Folio:, a trade magazine for the publishing industry, reports that Entrepreneur magazine is being sued for $178 million by a group of 87 investors who claim the magazine promoted a business that turned out to be a giant Ponzi scheme. (Here’s the article.)

ent-mag-cover-may-08In the suit, they claim the magazine “deliberately, willfully and recklessly failed to exercise due diligence in publishing information” about Agape World, according to the Folio: article. That information was contained in a May 2008 ranking of the “Hot 100” fast-growth businesses. Agape World was ranked 73rd, but early this year its owner was arrested and charged with mail fraud to the tune of $375 million+. The company has  been retroactively removed from the Hot 100 list.

This sounds to me like a bunch of crybaby investors looking for someone to blame because they didn’t do their due diligence. And I have little sympathy for them. The investors, according to the article, are also going to sue Dunn & Bradstreet, which apparently provided some of the information Entrepreneur used.

But it also peels back the blanket on one of publishing’s most worrisome and quietly kept problems. Magazine people claim that, despite the advertising/revenue crisis they currently face, they will remain viable over the long-run because their content is so important to readers.
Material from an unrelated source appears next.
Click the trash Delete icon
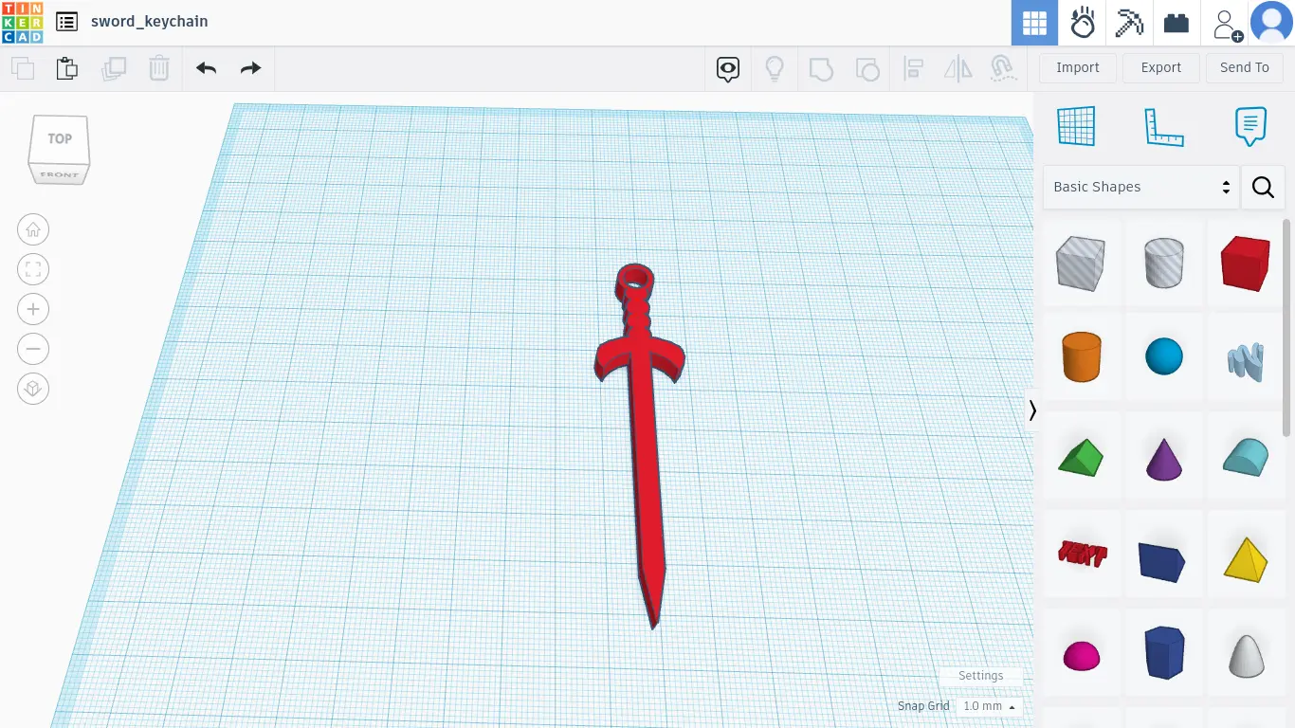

For instance, here’s what Gordon Hughes, president of American Business Media (trade magazine association) said just a few weeks ago, in another Folio: article about the 26% declinein ad sales in 2009’s Q1: “What our industry does, and has always done, is provide information that makes business better and stronger. We will come through this period as a stronger industry, a more creative industry, and maybe even a more dedicated industry.”

He should have included the word “smaller.” Because the great good that he claims the industry performs is more exception than rule.
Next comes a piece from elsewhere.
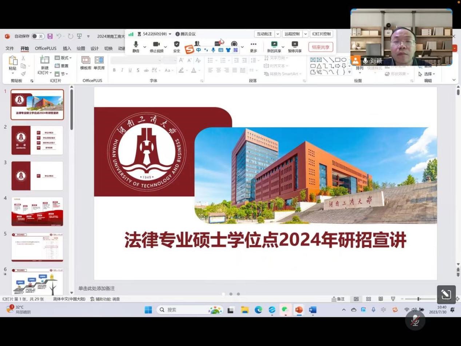Viewport: 461px width, 346px height.
Task: Click the 粘贴 paste clipboard icon
Action: click(13, 61)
Take Entrepreneur‘s example. Its Hot 100 list is repurposed information from public databases. OK, somebody has to crunch the data. And I’m not saying there isn’t any original reporting; but even the magazine’s CEO says there isn’t a lot.

Here’s what Entrepreneur‘s COE Peter Shea told Folio: “Given the limited information provided about each company, it was certainly not Entrepreneur’s intention to evaluate or predict a specific company’s investment potential nor expectation that anyone would rely on such information to make investment decisions.”

What a terrible position: In order to defend his product against this lawsuit, he has to make the case that the content is really just trivia.

I don’t mean to condemn all magazines. Many do fine work, which I read and admire. But most of what passes for such is a little bit of data and a lot of promotion. For every magazine that is earning its way by producing content that readers really won’t live without, there are probably dozens that face a real comeuppance.

Advertisers are dropping out of magazines to create their own content, and magazines must finally (they’ve been talking about it for years) get readers to pay a larger share of the actual cost to produce the information they provide. As they do, many will face a truth they probably already know: Their content isn’t all that important.